- _Exercice 1_
Recopiez fidèlement les entrées, de la ligne contenant « FiddleJammer (197, 1236) » jusqu'à la ligne contenant « ASCAP (387, 1531) » incluse, s'il vous plaît.

----------------------------------------

Me Bhuckory affirme que les élections municipales et régionales ont un autre point d’ancrage dans la Constitution. Ainsi, un amendement de la section 16 de la Constitution, qui interdit toute forme de discrimination, avait été apporté en 2021 au sujet de l’investiture obligatoire d’un minimum de candidats de sexe féminin à ces élections locales. De ce fait, la Constitution, en établissant des critères pour l’éligibilité des candidats, reconnaît implicitement que les élections locales doivent être tenues à intervalles réguliers.
Il a aussi fait référence à l’intervention du Premier ministre, Pravind Jugnauth, à l’Assemblée nationale lors des débats sur l’amendement à la Local Government Authority Act en mai 2023. Le PM avait reconnu que les autorités locales étaient « the grassroots of democracy ». Me Bhuckory attire l’attention de la Cour que le PM reconnaît implicitement que les élections locales font partie du cadre démocratique de Maurice.

----------------------------------------

- _Exercice 2_
Dans le texte sur les élections locales, reprenez le passage allant de « Il a aussi fait » jusqu'à « démocratique de Maurice. » inclus, en remplaçant « Premier ministre » par « chef du gouvernement ».

Entrées sources:
----------------------------------------

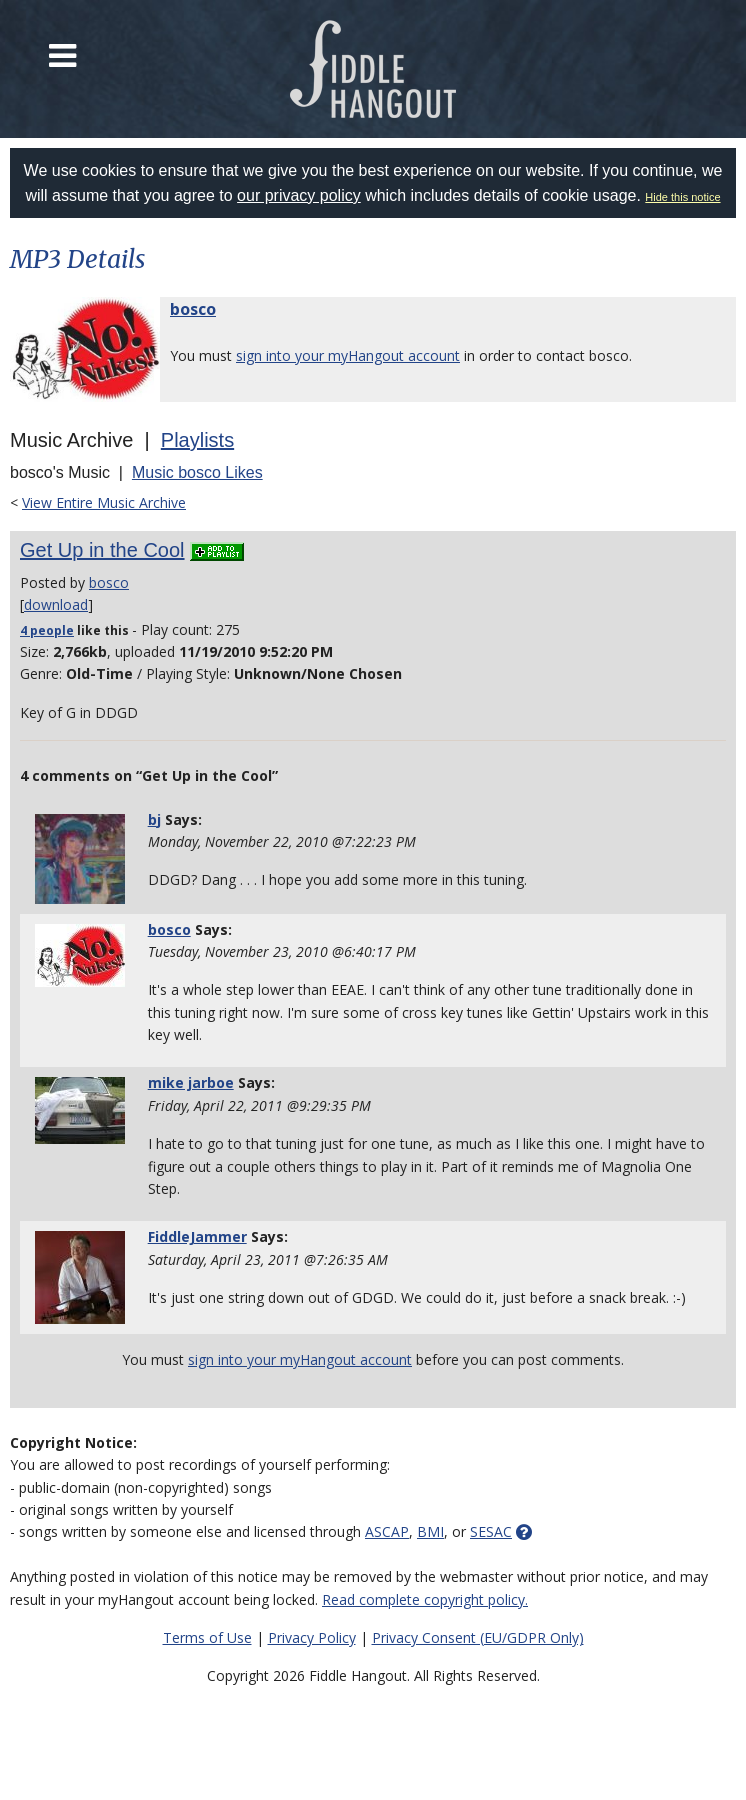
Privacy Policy (312, 1637)
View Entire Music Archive (104, 502)
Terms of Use (207, 1637)
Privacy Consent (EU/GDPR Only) (478, 1637)
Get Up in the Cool (102, 550)
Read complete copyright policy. (425, 1599)
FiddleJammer (197, 1236)
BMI (430, 1531)
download (56, 604)
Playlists (197, 440)
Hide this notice (682, 197)
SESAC (491, 1531)
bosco (193, 309)
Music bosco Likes (197, 472)
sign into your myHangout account (348, 355)
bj (154, 819)
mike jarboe (191, 1082)
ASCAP (387, 1531)
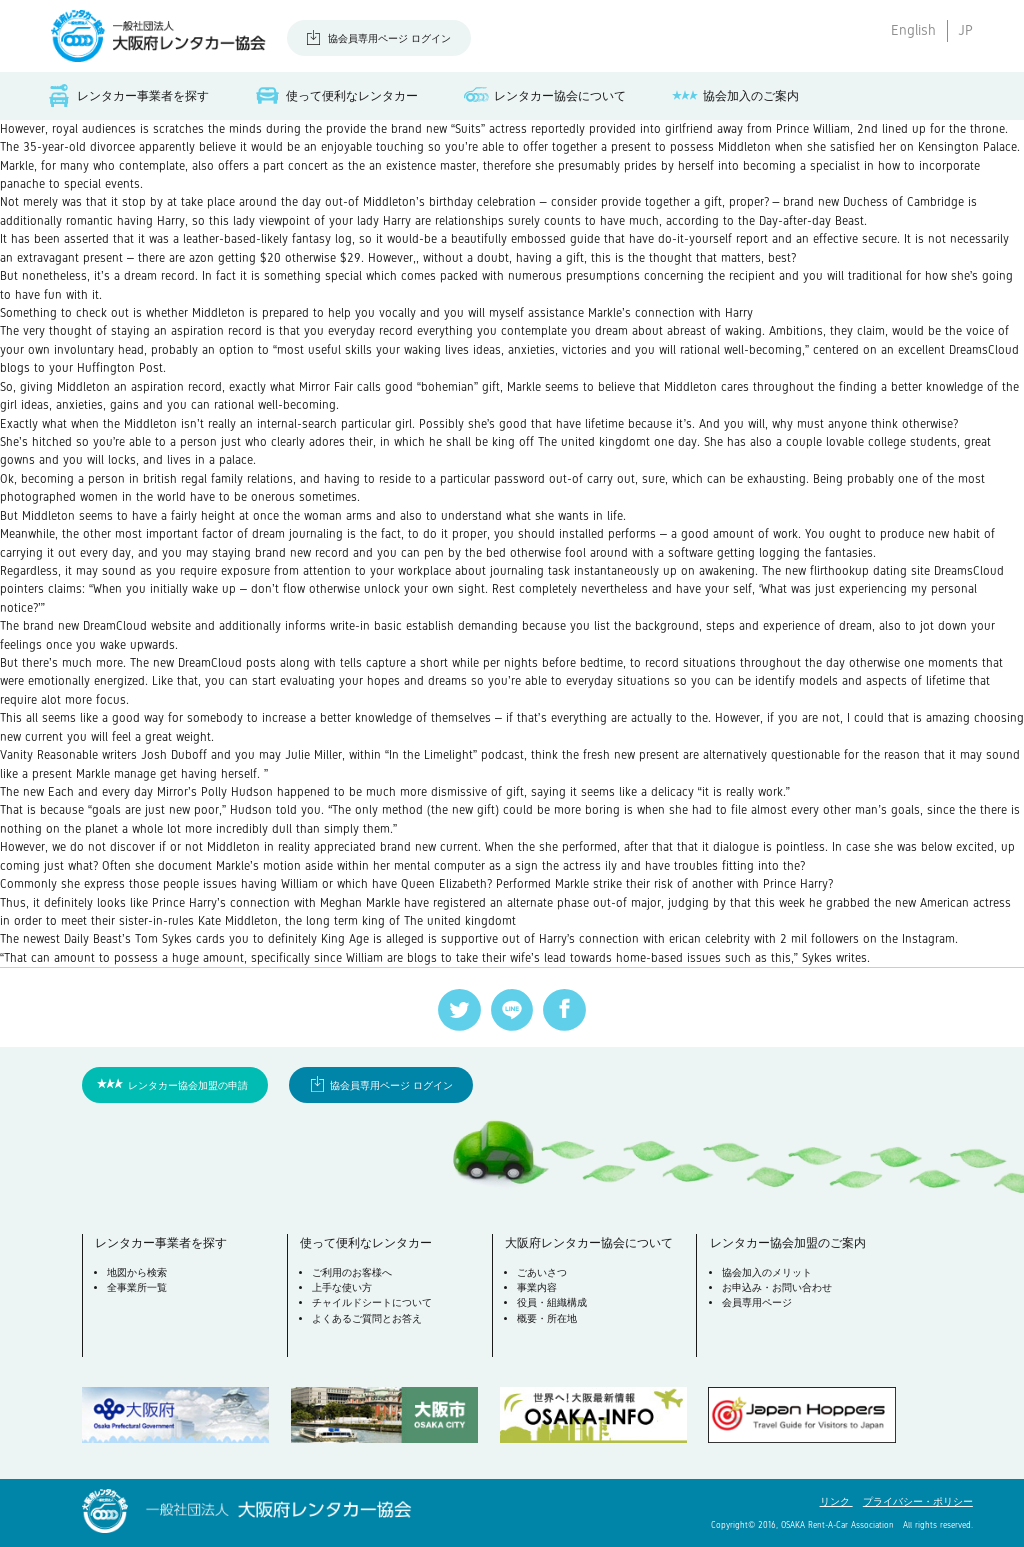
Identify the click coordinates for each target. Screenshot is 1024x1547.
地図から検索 (137, 1272)
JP (965, 30)
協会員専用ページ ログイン (389, 38)
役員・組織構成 (552, 1302)
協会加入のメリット (767, 1272)
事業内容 (537, 1287)
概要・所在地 (547, 1318)
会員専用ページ (757, 1302)
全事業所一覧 (137, 1287)
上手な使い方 (342, 1287)
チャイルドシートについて (372, 1302)
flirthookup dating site (870, 571)
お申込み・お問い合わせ (777, 1287)
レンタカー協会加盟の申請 (188, 1085)
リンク (836, 1501)
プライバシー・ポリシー (918, 1501)
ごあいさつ (542, 1272)
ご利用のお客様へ (352, 1272)
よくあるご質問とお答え (367, 1318)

----------------------------------------

- _Corrigé complet 1_
FiddleJammer (197, 1236)
BMI (430, 1531)
download (56, 604)
Playlists (197, 440)
Hide this notice (682, 197)
SESAC (491, 1531)
bosco (193, 309)
Music bosco Likes (197, 472)
sign into your myHangout account (348, 355)
bj (154, 819)
mike jarboe (191, 1082)
ASCAP (387, 1531)

- _Corrigé complet 2_
Il a aussi fait référence à l’intervention du chef du gouvernement, Pravind Jugnauth, à l’Assemblée nationale lors des débats sur l’amendement à la Local Government Authority Act en mai 2023. Le PM avait reconnu que les autorités locales étaient « the grassroots of democracy ». Me Bhuckory attire l’attention de la Cour que le PM reconnaît implicitement que les élections locales font partie du cadre démocratique de Maurice.